Salimos de bailarnos. Yo estoy cachonde sin saber muy bien qué hacer ni qué decir para que pase algo, en la esquina, a punto de marchar. Por fin, propones un paseo.

—¡Claro que quiero pasear! Quiero deleitarme con lo que está surgiendo.

Entonces, caminamos hasta el bar Central, donde entramos a pedir unos vasos de agua. Unos hombres tocan sus guitarras en estado de ebriedad. «Flamenco en estado puro», pienso yo mientras me dejo embelesar por los sonidos de las cuerdas y sus cantes. Mis manos bailan palmeantes con los ritmos guitarrescos.

Entra la sevillana y tú quieres bailártela. Sale una mujer a bailarla contigo, y mi mirada no te quita ojo. Mis ganas crecientes, tampoco. ¡Ole, ole y ole! ¡Qué arte! Te acercas sonriente y te pones a mi lado, en estado de excitación. Me tocas con fuerza, me aprietas el cuerpo, te frotas como un gato casi a punto de ronronear.

—Hay algo en ti que me hace sentir cómoda, como si ya nos conociéramos de algo —me dices al oído.

—¿Ah, sí? Yo también estoy cómode —y te sonrío.

Ahora, yo también te toco, caliente, cachonde. Me acaricias la cara, presionas mis orejas y me miras, sonriendo. Nuestros rostros están cerca; ese tipo de cerca que anticipa que dos labios están a punto de besarse. Pero nos da por jugar con ese tiempo, por dilatarnos, por hacer grande el deseo. Eros está jugando con nosotres en la misma sala en la que suena la música.

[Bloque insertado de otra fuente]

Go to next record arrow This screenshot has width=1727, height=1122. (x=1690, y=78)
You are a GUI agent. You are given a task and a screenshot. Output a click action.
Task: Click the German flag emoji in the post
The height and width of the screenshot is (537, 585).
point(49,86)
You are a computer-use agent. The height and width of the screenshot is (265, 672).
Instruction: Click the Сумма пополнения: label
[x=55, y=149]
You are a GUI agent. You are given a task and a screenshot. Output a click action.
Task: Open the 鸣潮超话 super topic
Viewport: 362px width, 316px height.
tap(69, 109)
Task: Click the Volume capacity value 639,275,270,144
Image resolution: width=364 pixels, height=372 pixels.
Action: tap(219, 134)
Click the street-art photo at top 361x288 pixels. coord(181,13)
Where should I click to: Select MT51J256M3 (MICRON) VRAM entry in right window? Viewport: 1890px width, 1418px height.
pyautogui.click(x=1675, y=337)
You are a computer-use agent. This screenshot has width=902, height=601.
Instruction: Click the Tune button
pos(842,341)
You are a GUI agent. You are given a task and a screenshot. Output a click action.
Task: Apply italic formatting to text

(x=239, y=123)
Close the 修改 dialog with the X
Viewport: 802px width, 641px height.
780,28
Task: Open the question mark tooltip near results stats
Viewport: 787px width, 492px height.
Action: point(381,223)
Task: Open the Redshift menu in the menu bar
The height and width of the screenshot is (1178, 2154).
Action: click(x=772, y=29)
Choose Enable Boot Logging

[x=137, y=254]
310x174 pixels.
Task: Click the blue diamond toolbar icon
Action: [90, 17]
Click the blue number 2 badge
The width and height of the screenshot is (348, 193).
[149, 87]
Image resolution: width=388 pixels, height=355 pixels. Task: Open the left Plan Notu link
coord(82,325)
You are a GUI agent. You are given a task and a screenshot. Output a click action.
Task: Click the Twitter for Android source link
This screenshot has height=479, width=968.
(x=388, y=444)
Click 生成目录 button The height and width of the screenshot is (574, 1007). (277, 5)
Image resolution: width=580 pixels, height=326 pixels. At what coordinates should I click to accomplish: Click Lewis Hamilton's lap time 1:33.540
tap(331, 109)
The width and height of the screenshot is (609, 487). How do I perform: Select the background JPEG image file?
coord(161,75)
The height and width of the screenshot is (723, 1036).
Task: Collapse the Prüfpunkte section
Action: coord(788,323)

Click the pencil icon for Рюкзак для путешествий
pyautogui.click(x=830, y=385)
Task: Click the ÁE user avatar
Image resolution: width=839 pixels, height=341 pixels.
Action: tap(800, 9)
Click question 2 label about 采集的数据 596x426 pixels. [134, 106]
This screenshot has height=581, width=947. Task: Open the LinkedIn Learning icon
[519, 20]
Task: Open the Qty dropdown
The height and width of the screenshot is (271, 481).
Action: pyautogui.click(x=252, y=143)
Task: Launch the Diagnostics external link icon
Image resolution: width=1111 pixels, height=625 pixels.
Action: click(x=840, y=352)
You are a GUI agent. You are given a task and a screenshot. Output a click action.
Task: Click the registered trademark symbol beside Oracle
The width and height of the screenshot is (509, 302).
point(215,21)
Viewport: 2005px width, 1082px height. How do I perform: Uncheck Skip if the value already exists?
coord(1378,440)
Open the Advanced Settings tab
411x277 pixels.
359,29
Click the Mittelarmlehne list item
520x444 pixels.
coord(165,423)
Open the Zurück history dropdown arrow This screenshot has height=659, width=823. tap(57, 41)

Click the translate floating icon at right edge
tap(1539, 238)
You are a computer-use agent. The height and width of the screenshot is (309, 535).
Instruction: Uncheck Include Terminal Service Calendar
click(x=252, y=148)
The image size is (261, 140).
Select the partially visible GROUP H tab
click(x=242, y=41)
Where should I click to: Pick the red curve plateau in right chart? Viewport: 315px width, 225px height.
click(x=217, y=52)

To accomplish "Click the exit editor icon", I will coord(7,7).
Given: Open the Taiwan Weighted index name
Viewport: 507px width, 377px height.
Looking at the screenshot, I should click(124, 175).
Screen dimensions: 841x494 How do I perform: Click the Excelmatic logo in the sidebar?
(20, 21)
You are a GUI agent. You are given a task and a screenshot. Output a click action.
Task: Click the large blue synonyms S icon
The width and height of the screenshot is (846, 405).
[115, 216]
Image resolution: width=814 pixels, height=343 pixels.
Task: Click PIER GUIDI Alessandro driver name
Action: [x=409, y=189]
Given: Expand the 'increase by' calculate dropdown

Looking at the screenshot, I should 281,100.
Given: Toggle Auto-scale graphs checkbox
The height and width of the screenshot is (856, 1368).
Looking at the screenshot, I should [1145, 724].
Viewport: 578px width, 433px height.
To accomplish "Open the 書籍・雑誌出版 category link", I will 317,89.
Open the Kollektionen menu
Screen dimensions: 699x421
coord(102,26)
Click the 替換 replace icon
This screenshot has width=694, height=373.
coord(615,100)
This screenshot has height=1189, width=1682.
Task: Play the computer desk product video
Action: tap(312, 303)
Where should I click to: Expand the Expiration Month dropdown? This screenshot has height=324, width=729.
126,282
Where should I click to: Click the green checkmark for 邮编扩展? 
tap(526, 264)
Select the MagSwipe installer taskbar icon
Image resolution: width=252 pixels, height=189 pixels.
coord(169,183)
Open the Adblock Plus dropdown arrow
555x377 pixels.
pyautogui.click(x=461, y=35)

Estamos hablando de algo, no sé exactamente de qué. Tampoco sé en qué momento, con algo de vergüenza, me dices que tienes en tu casa un plug anal con cola de zorra. Al escucharte, mis pupilas se hacen platos y mi boca saliva fuerte. Tú te das cuenta y me miras con deseo.

—Eso es una fantasía que tengo desde hace tiempo, quiero convertirme en
zorra —te digo yo.

Entonces, nos entra la risa; una risa producto de la excitación, un toque de vergüenza y el deseo palpitante.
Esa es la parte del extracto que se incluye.